Zurich (awp) - L'économie suisse a visiblement subi de plein fouet les répercussions de l'instauration de droits de douane américains de 39% en août et le ralentissement de la conjoncture mondiale. Une première estimation du Seco fait état d'une contraction du produit intérieur brut (PIB) de juillet à fin septembre.
Le PIB s'est réduit de 0,5% au troisième trimestre comparé au partiel précédent, selon le Secrétariat d'Etat à l'économie (Seco), qui a publié lundi une estimation, corrigée des variations saisonnière et réalisée environ 45 jours après la fin d'un trimestre.
Au deuxième trimestre, le pays avait affiché une croissance de seulement 0,1% comparé au partiel précédent et hors retombées des événements sportifs, après une croissance de 0,7% entre janvier et mars.
L'économie helvétique a donc produit encore moins de richesses qu'anticipé par les économistes consultés par l'agence AWP, qui tablaient sur une évolution entre -0,3% et +0,2% au troisième trimestre 2025 par rapport au précédent.
"Plombée par un important recul de la création de valeur dans le secteur chimique et pharmaceutique, l'industrie dans son ensemble a connu une évolution négative", ont souligné les économistes fédéraux dans le document. La croissance dans le secteur des services a été inférieure à la moyenne.

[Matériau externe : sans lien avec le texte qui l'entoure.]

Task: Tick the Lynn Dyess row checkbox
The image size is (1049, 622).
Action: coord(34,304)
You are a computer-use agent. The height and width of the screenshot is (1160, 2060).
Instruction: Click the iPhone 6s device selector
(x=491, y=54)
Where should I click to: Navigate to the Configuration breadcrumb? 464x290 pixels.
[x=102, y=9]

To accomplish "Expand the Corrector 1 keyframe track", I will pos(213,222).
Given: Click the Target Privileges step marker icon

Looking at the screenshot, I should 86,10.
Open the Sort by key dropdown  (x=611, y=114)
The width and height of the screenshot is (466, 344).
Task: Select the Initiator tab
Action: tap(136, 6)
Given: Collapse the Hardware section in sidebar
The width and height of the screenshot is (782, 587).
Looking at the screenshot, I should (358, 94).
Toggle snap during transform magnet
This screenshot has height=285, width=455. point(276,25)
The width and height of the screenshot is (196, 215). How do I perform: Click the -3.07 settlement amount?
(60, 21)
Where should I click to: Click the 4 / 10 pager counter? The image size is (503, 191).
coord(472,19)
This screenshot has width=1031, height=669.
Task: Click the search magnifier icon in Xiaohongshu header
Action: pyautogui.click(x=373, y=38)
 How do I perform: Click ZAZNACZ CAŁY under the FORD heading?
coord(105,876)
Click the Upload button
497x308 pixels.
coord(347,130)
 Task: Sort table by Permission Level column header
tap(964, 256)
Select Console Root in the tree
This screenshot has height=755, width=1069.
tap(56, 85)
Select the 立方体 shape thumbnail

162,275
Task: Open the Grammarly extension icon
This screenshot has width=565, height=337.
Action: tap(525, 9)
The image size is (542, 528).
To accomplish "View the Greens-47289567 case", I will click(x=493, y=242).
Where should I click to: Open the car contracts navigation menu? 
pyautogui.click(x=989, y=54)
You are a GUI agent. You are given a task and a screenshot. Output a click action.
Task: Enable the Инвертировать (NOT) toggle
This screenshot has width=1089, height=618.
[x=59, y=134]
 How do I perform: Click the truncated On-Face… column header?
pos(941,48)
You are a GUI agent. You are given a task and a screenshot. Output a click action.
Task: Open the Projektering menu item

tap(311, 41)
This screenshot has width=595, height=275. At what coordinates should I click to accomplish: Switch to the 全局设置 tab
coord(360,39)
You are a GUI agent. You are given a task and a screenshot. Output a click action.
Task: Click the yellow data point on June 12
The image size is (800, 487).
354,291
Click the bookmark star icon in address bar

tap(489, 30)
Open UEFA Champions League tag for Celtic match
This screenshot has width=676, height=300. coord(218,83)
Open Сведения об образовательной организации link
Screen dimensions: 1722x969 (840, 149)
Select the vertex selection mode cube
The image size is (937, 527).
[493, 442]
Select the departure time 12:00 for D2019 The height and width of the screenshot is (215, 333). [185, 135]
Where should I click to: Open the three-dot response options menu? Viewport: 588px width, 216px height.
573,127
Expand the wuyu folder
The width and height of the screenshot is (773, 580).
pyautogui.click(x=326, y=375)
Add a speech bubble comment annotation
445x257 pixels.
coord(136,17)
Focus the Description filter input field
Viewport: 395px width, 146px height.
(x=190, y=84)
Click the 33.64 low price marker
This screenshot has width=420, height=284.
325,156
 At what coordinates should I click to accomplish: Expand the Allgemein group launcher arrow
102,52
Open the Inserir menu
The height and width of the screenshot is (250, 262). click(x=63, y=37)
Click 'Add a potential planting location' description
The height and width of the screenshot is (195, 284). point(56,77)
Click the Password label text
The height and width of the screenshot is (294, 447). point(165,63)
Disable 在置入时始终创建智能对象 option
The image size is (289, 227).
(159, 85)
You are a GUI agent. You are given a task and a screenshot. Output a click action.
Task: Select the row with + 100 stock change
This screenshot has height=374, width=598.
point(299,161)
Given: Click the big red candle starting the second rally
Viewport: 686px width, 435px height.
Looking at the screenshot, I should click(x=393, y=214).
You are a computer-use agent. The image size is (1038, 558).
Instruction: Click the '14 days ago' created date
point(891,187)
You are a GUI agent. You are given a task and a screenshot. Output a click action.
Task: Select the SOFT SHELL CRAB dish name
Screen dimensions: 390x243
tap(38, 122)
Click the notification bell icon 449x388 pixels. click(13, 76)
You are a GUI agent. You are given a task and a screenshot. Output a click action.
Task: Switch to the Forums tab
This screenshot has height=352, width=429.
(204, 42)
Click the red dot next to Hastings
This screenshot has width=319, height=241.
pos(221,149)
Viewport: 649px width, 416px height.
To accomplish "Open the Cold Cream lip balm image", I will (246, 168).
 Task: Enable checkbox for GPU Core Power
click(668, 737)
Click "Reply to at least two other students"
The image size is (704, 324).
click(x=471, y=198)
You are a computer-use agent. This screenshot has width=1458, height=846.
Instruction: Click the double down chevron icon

En octobre, le Seco tablait sur une croissance du PIB de 1,3% en 2025, contre 1,2% lors de sa précédente estimation.
Les secteurs d'exportations soulagés
Vendredi dernier, le ministre de l'Economie Guy Parmelin a présenté le nouvel accord commercial avec les Etats-Unis, comprenant notamment une taxation de 15% des biens suisses entrant sur le territoire américain. "Rappelons que les droits de douanes américains ne passent pas de 39% à 15%, mais plutôt de 0,6% (moyenne des importations en décembre 2024) à 15%, une nuance importante que les entreprises suisses exportatrices apprécieront", a appuyé John Plassard de Cité Gestion dans un commentaire.
Dans ce nouveau cadre, la Suisse s'est engagée à créer de la valeur outre-Atlantique. "En échange de ce geste, les groupes suisses et liechtensteinois se sont engagés à investir 200 milliards de dollars aux Etats-Unis d'ici 2028, dont 67 milliards dès 2026, dans l'industrie, la R&D et la formation professionnelle", a-t-il indiqué, même si Berne ne peut toutefois pas forcer ses entreprises à dépenser leurs trésorerie de l'autre côté de l'océan.
Plus tôt cette année, de grands groupes helvétiques avaient déjà annoncé des dépenses au pays de Donald Trump. Roche va engager un investissement de 50 milliards de dollars (près de 40 milliards de francs suisses) dans la recherche et développement outre-Atlantique, tandis que son homologue Novartis a ouvert en novembre un nouveau site de production de thérapie par radioligands en Californie. Ce dernier fait partie de l'enveloppe d'investissements aux Etats-Unis de 23 milliards de dollars (18,5 milliards de francs suisses au cours actuel), déjà annoncée par le laboratoire.
John Plassard ajoute que "pour l'horlogerie, étranglée depuis août par une surtaxe de 39% qui a fait plonger de plus de 50% les exportations vers les Etats-Unis (en septembre), c'est un véritable bol d'air qui évite de nouveaux plans de chômage partiel et des délocalisations forcées". Le pays à la bannière étoilée reste toutefois la première destination des montres helvétiques depuis le début de l'année, pesant 3,5 milliards de francs suisses.
"Les autres industries exportatrices - machines, équipements électriques, chimie fine - voient aussi leurs marges respirer, même si la combinaison 'franc fort + droits de douane toujours plus élevés qu'avant avril' continue de rogner leur compétitivité", a souligné l'expert.
Pour l'année prochaine, le Seco s'attend à une croissance du PIB de seulement 0,9%, selon ses estimations publiées en octobre.